▶ **THE PROBLEM**:
In the listing below, find the line that contains "Image resolution: width=968" and the line that contains "Task: Open the Render". Quote both and every line between them, exactly, and nothing more.

##### DATA IN THIS EXERCISE #####

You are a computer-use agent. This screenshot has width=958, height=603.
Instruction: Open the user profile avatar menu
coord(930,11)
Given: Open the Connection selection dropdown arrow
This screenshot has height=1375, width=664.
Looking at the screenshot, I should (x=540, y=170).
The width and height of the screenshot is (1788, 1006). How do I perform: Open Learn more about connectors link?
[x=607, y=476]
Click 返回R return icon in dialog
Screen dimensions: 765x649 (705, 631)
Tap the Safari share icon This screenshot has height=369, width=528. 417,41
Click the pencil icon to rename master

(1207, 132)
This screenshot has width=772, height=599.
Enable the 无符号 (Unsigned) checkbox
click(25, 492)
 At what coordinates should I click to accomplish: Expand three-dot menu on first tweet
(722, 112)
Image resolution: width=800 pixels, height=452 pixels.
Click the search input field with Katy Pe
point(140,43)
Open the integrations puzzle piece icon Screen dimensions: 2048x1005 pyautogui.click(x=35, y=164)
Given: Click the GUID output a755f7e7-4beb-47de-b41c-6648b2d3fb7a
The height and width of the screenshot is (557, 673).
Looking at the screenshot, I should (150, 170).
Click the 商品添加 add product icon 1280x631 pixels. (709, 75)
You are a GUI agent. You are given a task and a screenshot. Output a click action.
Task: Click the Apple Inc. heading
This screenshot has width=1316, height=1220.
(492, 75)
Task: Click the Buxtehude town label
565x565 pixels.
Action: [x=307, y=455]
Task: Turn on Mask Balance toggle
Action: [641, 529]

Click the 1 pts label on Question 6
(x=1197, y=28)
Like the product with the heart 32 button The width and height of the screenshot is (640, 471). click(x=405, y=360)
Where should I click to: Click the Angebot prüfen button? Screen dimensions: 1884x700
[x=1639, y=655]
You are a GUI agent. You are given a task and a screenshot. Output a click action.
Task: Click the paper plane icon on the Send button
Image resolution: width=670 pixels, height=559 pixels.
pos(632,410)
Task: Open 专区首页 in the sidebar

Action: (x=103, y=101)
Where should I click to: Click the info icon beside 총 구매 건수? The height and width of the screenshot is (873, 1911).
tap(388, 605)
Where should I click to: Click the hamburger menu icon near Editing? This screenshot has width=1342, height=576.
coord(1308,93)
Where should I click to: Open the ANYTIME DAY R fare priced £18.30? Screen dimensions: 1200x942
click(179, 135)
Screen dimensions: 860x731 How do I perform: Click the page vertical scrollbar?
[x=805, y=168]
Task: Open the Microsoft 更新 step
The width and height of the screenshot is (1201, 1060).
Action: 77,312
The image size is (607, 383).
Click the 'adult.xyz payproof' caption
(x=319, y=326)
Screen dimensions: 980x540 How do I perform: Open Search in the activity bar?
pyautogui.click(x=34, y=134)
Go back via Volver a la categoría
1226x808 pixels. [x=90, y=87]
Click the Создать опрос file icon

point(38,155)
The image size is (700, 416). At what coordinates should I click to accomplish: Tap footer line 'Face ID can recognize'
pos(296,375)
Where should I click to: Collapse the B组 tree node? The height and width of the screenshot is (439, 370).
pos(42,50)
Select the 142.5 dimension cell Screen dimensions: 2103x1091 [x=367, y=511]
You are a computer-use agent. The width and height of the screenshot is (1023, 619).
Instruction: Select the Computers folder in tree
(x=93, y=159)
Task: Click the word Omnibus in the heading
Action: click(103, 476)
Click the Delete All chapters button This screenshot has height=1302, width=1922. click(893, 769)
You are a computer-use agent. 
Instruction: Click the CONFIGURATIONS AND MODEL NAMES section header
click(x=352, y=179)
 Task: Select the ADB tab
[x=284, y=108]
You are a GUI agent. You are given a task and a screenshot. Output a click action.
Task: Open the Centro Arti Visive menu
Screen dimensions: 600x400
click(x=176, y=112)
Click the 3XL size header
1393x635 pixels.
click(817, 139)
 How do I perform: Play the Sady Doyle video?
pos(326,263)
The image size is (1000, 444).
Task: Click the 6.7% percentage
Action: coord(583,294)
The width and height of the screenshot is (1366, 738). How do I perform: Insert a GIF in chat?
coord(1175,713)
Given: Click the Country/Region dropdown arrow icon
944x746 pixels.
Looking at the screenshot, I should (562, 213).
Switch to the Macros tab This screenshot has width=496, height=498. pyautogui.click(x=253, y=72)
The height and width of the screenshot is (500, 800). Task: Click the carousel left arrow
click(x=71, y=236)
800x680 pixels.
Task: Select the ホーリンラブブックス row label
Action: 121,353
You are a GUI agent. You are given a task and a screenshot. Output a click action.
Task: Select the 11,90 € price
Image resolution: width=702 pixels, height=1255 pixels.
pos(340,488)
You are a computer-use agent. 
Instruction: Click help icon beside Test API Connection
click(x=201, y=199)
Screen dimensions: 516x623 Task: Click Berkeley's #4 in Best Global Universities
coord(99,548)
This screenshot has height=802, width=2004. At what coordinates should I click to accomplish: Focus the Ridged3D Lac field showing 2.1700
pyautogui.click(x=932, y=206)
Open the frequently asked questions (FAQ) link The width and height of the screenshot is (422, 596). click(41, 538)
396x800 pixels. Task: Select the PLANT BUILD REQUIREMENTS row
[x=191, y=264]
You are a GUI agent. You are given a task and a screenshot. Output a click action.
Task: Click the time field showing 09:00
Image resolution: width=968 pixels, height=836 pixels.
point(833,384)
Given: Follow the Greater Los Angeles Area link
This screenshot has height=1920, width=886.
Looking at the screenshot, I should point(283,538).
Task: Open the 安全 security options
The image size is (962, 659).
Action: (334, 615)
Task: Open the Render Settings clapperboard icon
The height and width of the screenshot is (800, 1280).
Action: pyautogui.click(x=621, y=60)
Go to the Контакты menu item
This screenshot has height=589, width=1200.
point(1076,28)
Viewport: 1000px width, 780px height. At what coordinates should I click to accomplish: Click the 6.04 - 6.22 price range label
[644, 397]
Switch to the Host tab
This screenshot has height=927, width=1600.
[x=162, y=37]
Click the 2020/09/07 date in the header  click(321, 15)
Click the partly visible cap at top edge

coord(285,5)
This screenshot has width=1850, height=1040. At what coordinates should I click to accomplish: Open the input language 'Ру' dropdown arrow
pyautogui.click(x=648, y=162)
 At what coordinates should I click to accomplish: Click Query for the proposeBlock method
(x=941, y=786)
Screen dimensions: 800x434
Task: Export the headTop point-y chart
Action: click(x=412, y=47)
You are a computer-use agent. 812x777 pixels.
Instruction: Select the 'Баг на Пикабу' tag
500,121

#####

▶ **THE COMPLETED TASK**:
Image resolution: width=968 pixels, height=836 pixels.
point(833,384)
Given: Follow the Greater Los Angeles Area link
This screenshot has height=1920, width=886.
Looking at the screenshot, I should point(283,538).
Task: Open the 安全 security options
The image size is (962, 659).
Action: (334, 615)
Task: Open the Render Settings clapperboard icon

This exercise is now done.